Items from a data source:
•••••

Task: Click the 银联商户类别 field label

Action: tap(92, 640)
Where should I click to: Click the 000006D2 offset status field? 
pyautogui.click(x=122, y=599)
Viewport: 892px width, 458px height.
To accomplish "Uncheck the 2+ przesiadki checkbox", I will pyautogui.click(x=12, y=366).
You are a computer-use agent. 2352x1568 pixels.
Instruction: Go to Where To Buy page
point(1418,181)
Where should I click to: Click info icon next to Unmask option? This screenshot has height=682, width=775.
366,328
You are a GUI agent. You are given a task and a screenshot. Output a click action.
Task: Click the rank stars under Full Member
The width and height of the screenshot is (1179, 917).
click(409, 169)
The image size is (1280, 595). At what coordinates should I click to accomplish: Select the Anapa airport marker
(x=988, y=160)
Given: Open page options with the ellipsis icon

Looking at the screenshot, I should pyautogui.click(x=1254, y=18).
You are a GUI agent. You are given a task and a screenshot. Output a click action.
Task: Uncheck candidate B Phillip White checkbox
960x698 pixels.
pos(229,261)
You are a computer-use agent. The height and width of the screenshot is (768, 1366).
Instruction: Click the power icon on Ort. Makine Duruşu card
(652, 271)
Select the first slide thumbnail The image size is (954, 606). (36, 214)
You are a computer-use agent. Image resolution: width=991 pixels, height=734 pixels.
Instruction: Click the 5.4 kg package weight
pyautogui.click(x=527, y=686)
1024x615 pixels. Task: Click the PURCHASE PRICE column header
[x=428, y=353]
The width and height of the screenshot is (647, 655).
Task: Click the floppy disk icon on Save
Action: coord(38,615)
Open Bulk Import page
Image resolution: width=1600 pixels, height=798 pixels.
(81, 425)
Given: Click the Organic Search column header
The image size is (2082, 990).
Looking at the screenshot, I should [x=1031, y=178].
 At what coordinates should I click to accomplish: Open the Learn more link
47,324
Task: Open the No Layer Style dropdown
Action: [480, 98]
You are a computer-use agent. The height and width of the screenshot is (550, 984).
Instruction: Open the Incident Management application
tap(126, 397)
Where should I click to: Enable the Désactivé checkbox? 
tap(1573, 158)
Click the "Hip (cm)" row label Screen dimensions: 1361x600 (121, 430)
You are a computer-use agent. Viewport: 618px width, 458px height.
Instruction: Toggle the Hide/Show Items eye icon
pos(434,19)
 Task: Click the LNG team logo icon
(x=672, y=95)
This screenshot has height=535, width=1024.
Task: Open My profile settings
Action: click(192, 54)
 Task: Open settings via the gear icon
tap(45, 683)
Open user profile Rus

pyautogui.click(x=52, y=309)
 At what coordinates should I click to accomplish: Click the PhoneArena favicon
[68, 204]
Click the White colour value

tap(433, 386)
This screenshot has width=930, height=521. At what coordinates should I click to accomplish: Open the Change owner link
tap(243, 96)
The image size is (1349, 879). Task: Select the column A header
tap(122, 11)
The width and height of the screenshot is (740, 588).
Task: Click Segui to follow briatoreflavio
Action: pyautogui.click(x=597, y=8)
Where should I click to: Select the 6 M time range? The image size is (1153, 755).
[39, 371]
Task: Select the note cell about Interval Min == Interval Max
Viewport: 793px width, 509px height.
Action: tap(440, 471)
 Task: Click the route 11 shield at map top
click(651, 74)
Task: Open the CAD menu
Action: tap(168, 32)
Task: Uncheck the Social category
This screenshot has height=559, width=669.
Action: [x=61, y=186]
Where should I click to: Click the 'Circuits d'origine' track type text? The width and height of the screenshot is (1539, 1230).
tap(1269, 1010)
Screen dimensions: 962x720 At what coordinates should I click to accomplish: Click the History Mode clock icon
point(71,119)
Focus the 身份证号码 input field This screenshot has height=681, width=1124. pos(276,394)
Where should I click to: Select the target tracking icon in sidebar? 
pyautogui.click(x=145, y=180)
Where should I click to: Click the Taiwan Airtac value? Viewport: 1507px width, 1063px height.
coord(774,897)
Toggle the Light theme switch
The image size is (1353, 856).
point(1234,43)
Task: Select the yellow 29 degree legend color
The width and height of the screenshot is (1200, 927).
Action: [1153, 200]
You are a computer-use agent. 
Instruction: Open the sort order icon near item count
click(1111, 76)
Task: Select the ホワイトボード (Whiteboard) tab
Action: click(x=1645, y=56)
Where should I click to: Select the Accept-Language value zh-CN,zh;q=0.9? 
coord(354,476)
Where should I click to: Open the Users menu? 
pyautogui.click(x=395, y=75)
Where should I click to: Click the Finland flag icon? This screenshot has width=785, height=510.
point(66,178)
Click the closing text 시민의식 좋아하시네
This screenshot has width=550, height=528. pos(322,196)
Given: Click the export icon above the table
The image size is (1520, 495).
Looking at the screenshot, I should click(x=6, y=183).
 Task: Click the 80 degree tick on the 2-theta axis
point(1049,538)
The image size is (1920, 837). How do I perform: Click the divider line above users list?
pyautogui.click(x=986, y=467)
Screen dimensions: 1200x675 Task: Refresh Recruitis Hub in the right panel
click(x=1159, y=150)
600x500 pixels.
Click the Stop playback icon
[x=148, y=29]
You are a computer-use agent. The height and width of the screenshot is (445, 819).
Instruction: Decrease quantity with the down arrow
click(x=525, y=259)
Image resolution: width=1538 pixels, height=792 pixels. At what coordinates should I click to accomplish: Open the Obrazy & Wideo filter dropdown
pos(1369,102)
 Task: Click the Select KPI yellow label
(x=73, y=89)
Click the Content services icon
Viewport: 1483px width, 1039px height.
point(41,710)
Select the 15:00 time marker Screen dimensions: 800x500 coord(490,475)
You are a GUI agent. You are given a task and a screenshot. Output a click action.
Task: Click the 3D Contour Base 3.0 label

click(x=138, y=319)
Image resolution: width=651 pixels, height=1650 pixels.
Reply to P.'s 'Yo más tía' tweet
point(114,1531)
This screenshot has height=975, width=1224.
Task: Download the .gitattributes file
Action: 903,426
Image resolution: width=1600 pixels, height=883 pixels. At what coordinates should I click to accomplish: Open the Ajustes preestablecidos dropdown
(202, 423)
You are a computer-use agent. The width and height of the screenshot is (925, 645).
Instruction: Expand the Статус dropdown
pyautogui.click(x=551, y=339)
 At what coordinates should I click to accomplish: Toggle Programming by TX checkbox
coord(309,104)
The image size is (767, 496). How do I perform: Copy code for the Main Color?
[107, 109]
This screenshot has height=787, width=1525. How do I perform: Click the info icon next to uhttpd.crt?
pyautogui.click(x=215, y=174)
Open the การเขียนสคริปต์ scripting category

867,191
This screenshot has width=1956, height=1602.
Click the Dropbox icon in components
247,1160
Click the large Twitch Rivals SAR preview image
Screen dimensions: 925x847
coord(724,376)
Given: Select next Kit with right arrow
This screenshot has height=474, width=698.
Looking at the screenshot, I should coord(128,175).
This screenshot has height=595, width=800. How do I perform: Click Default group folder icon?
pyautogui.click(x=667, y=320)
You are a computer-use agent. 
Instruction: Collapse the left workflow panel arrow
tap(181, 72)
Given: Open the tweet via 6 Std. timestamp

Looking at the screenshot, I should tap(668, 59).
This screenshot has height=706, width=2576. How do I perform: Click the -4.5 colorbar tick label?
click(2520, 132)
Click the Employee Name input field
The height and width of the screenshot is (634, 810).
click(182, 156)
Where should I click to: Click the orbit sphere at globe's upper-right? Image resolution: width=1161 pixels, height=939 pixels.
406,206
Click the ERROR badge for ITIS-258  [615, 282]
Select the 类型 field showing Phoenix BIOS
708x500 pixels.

•••••

**DESCRIPTION OF THE TASK:** Lines containing the string "Uncheck" above: how many are there? Answer with the number only.

**OUTPUT OF THE EXERCISE:** 3